Finding Phi is Equivalent to Factoring

Claim: If $n = pq$, where $p$ and $q$ are primes, then knowledge of $\phi(n)$ is equivalent to factoring $n$.


Certainly, if we can discover $p$ and $q$ by factoring $n$, then we can evaluate $\phi(n)$ using its multiplicative property: $$\phi(n) = (p-1)(q-1)$$

On the flip side, suppose $\phi(n)$ is known.
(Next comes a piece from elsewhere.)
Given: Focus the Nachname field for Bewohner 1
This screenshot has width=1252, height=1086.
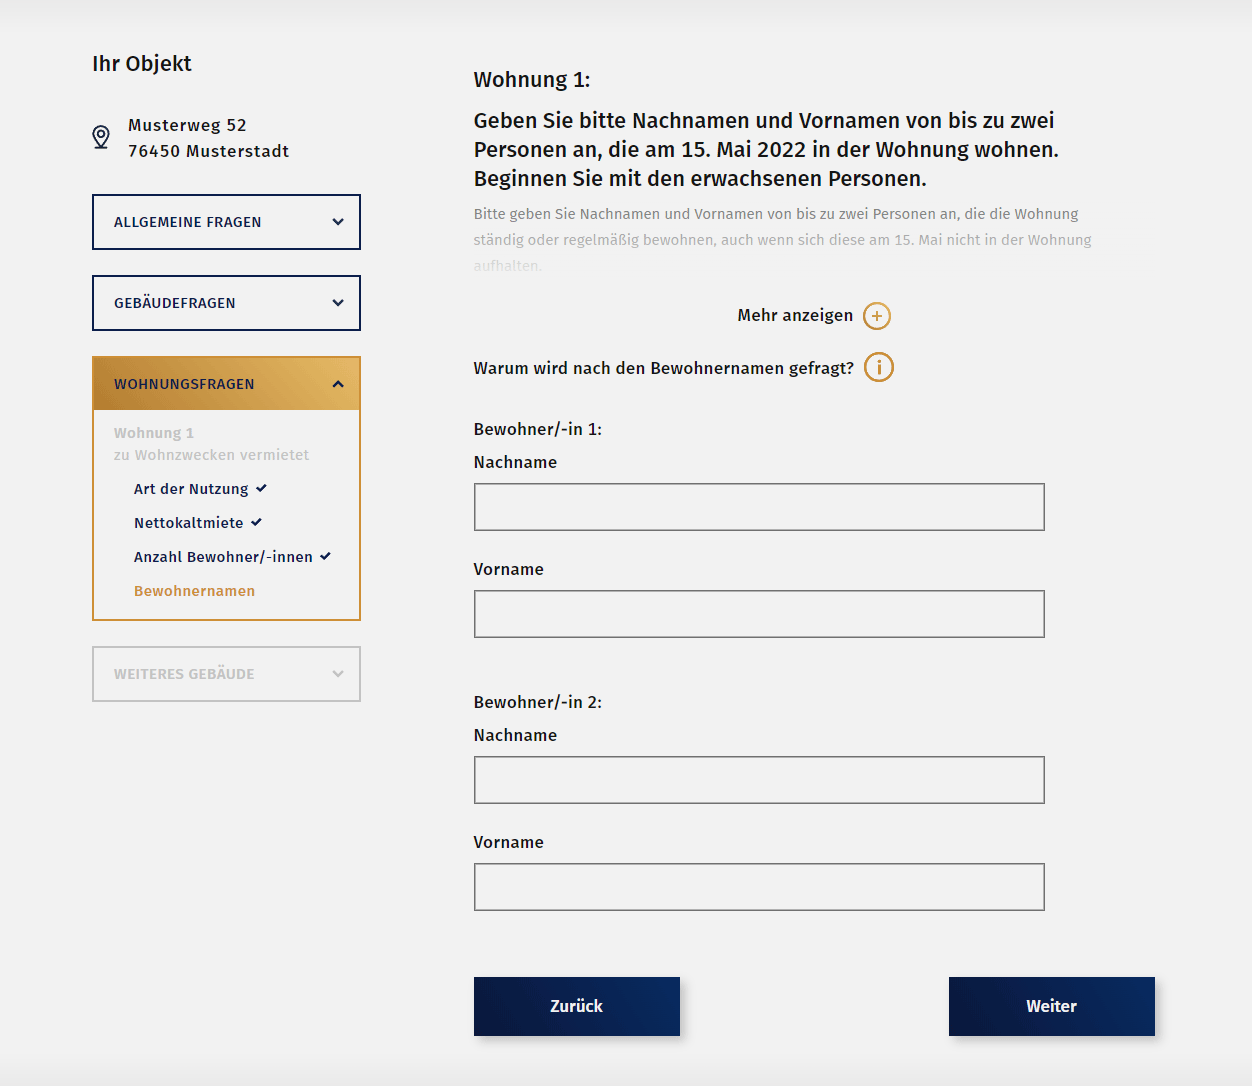Looking at the screenshot, I should pyautogui.click(x=759, y=507).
Then we can find $p$ and $q$, thus factoring $n$, in the following way:

Note that $$\begin{array}{rcl} \phi(n) &=& (p-1)(q-1)\\ &=& pq - p - q + 1\\ &=& n - (p+q) + 1\\ \end{array}$$ So, $$p+q = n - \phi(n) + 1$$ However, we also know that $$pq = n$$ The latter we can solve for $q$ and substitute into the first to find $$p + n/p = n - \phi(n) + 1$$ Clearing the fractions by multiplying by $p$, we discover a quadratic in $p$ $$p^2 + n = (n-\phi(n)+1)p$$ or equivalently $$p^2 - (n-\phi(n)+1)p + n = 0$$ We can apply the quadratic formula to find $p$ and $q$: $$p = \frac{(n-\phi(n)+1) \pm \sqrt{(n-\phi(n)+1)^2-4n}}{2}$$ $$q = n/p$$